Question

Prove that the function f given by f(x) = x^2 − x + 1 is neither strictly increasing nor strictly decreasing on (−1, 1).

Answer 1

HELLO DEAR,

f(x) = (x² - x + 1)

f'(x) = (2x - 1).

now, f'(x) > 0

(2x - 1) > 0

x > 1/2.

therefore, f(x) is increasing when x € ]1/2 , 1[.

and, f'(x) < 0

(2x - 1) < 0

x < 1/2.

therefore, f(x) is deacreasing when x € ]0 , 1/2[.


I HOPE ITS HELP YOU DEAR,
THANKS

Answer 2

given, function f(x) = x² – x + 1

f’(x) = 2x - 1

If f’(x) = 0, then we get,

x = 1/2

here, the point x = 1/2 divides the interval (-1,1) into two disjoint intervals (-1, 1/2) and [1/2, 1)

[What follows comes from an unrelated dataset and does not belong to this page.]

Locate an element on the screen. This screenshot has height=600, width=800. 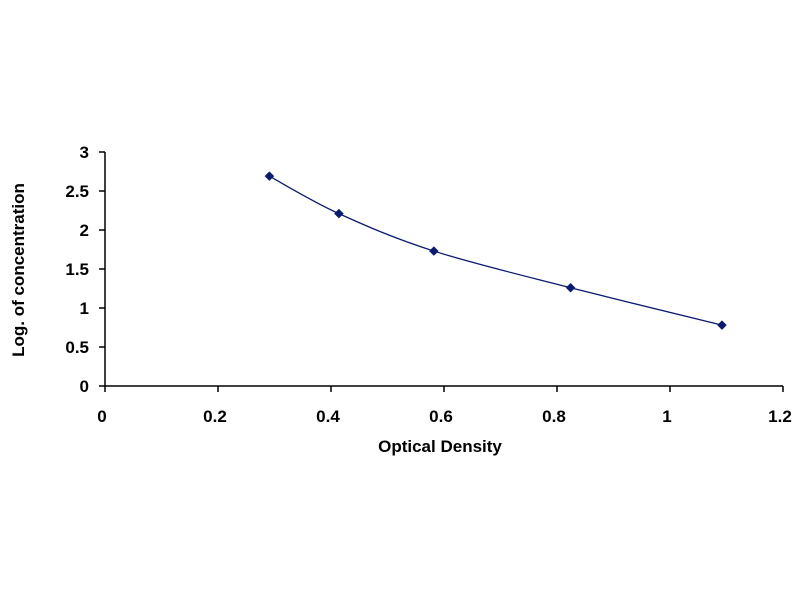
y-tick-label: 1 is located at coordinates (84, 308).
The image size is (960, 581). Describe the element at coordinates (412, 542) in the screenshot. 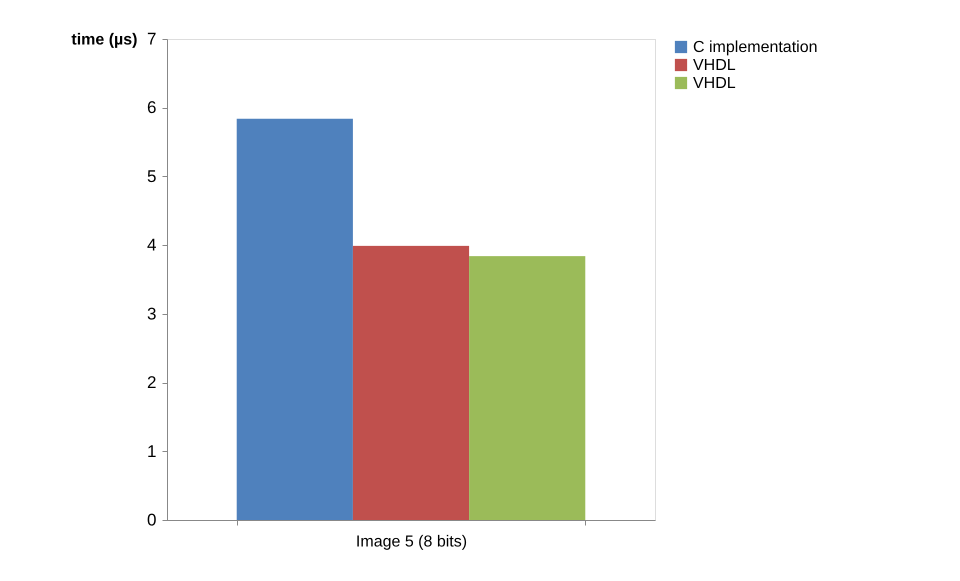

I see `x-tick-label: Image 5 (8 bits)` at that location.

Let's take interval (-1, 1/2)

we get , f'(x) = 2x - 1 < 0

therefore, f is decreasing in interval (-1,1/2)

Let's take interval [1/2, 1)

we get, f'(x) = 2x - 1 > 0

therefore , f is increasing in interval [1/2, 1)

Therefore, f is neither strictly increasing and decreasing in interval (-1,1).